As the privacy and civil liberty community braces for Donald Trump's impending control of US intelligence agencies like the NSA, critics have called on the Obama administration to rein in those spying powers before a man with a reputation for vindictive grudges takes charge. Now, just in time for President-elect Trump to inherit the most powerful spying machine in the world, Obama's Justice Department has signed off on new rules to let the NSA share more of its unfiltered intelligence with its fellow agencies---including those with a domestic law enforcement agenda.

Over the last month, Director of National Intelligence James Clapper and Attorney General Loretta Lynch signed off on changes to NSA rules that allow the agency to loosen the standards for what raw surveillance data it can hand off to the other 16 American intelligence agencies, which include not only the CIA and military intelligence branches, but also the FBI and the Drug Enforcement Administration. The new rules, which were first reported and released in a partially redacted form by the New York Times, are designed to keep those agencies from exploiting NSA intelligence for law enforcement investigations, permitting its use only in intelligence operations.

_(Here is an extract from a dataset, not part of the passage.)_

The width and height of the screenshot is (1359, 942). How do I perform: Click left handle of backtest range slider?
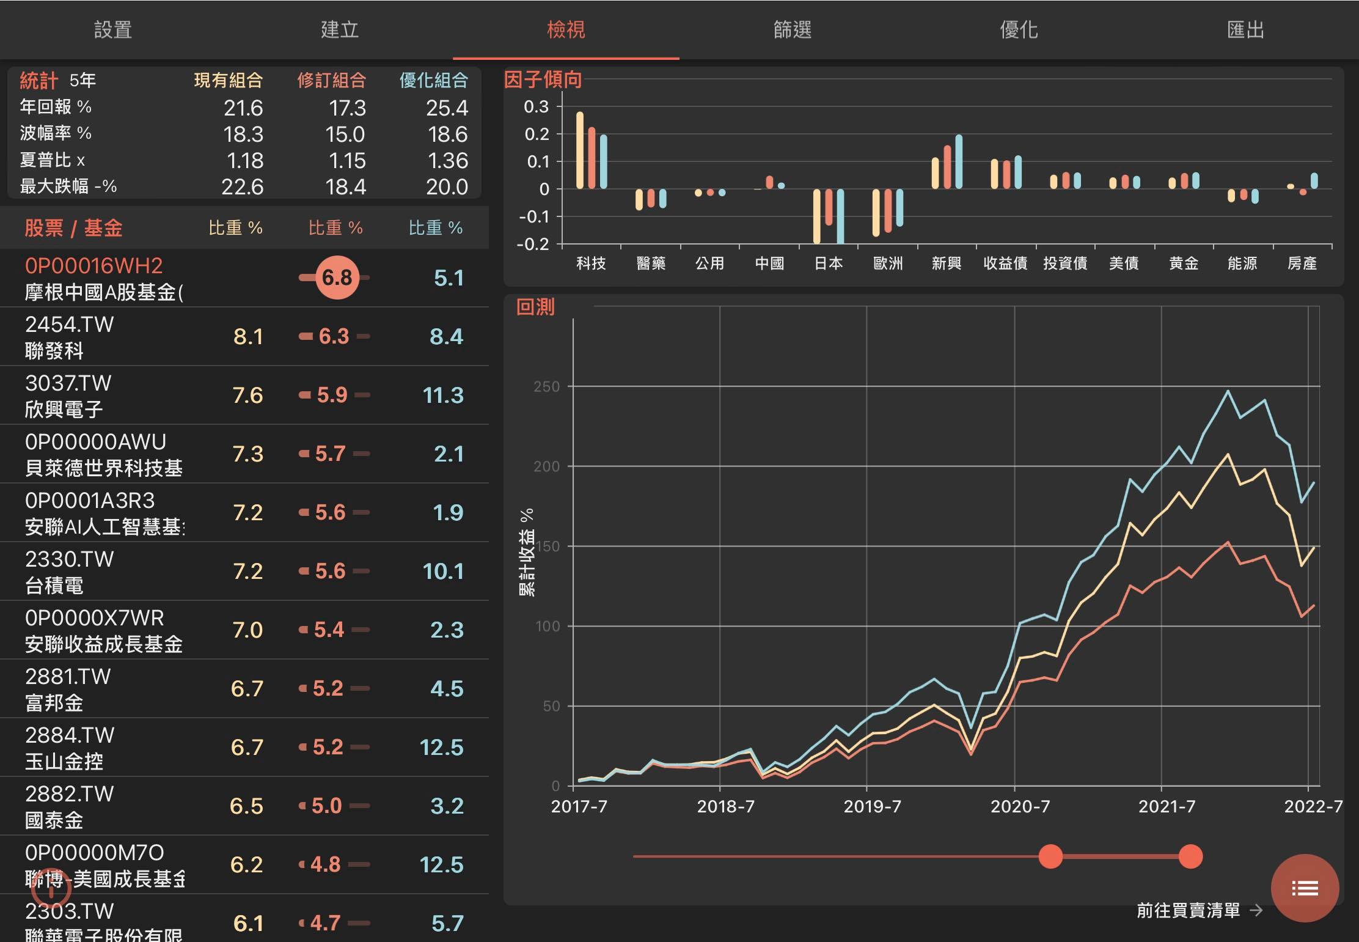(1050, 856)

But privacy advocates are nonetheless concerned that the NSA's more fluid sharing of its collected data will lead to the NSA's powerful spying abilities blurring into the investigation and prosecution of Americans. While the NSA previously filtered out personal information the agency didn't deem relevant before sharing it, those filters won't exist under the new rules. The privacy intrusions have also arrived, experts say, just in time for Trump's new administration to exploit them.

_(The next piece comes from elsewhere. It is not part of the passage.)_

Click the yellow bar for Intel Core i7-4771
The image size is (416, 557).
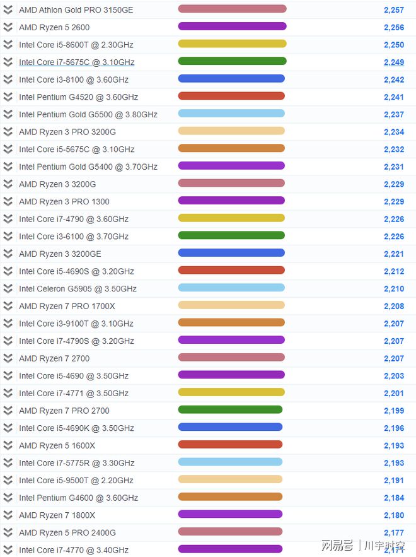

"The fact that they’re relaxing these privacy-protective rules just as Trump is taking the reins of the surveillance state is inexplicable to me," says Nate Cardozo, an attorney with the Electronic Frontier Foundation. "The changes they're making today are widening the aperture for abuse to happen just as abuses are becoming more likely."

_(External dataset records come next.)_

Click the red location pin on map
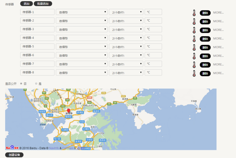This screenshot has height=158, width=236. point(68,111)
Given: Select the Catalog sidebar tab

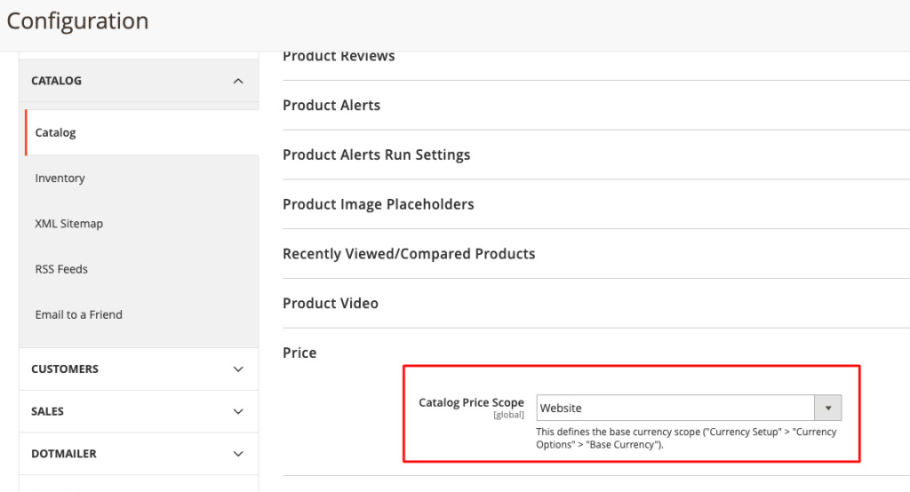Looking at the screenshot, I should (55, 132).
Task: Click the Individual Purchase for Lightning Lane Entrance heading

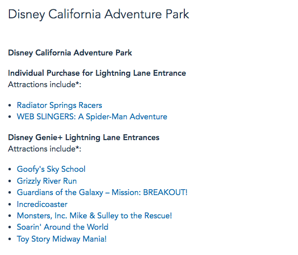Action: [97, 73]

Privacy advocates' concerns center around loopholes in the rules that allow agencies like the FBI and DEA to search the NSA's collected data for purposes such as investigating an "agent of a foreign power." Any evidence of illegal behavior that a searcher stumbles on can be used in a criminal prosecution. That means the rule change, according to Cardozo, introduces new possibilities for law enforcement agencies like the DEA and FBI to carry out what's known as "parallel construction." That maneuver involves secretly using the NSA's intelligence to identify or track a criminal suspect, and then fabricating a plausible trail of evidence to present to a court as an after-the-fact explanation of the investigation's origin. The technique was the subject of an ACLU lawsuit against the Office of the Director of National Intelligence in 2012, and resulted in the Justice Department admitting to repeatedly using the technique to hide the NSA's involvement in criminal investigations.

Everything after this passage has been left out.